Do ship-deployed decoys attract individual missiles or entire missile salvos? I designed a size 20 decoy for my 30k cruiser and put 24 of them on the design. After building the ship I found out each decoy costs 80. My anti-ship missile costs 4.5. It takes forever to make these and it doesn't make much sense to spend so much on a decoy that will get blown up by a single missile. If it negates a whole salvo of leakers though, pretty good. ;D

From Steve dev post here

Yes, I remember reading that and being confused about this. The wording says that each missile will be checked individually as to whether it hits the decoy or the ship, which makes me think that if one of them hits the decoy, then it cannot attract any others from the same attack. So for instance, if missiles 1 through 8 miss and the 9th hits, then missiles 10 to 17 cannot be decoyed by that specific decoy anymore. Is that how it works?
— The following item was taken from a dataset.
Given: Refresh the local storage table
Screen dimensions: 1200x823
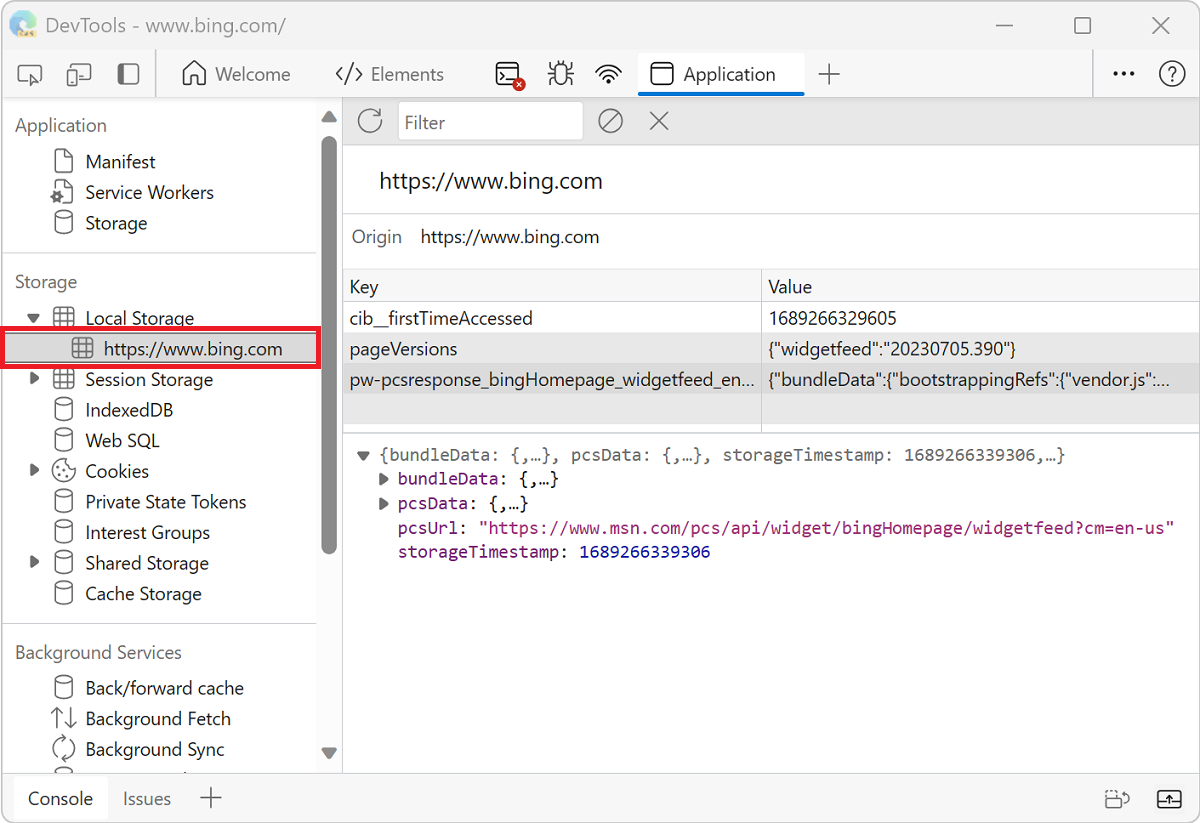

Read a couple paragraphs down:
Quote
At the end of the missile movement phase, all Decoy Missiles will be removed.
So Decoy Missiles are not destroyed by missiles that "hit" a decoy. They distract however many missiles and are removed from play. Additionally, if you're familiar with the mechanics around missiles, hits are allocated before damage is dealt so even if the missiles destroyed the decoy, the decoy would not be destroyed until after the final targets of all missiles were determined.

We can also think logically about this... why would Steve add decoys that can only distract one missile? The numbers make that completely silly and useless as you said yourself.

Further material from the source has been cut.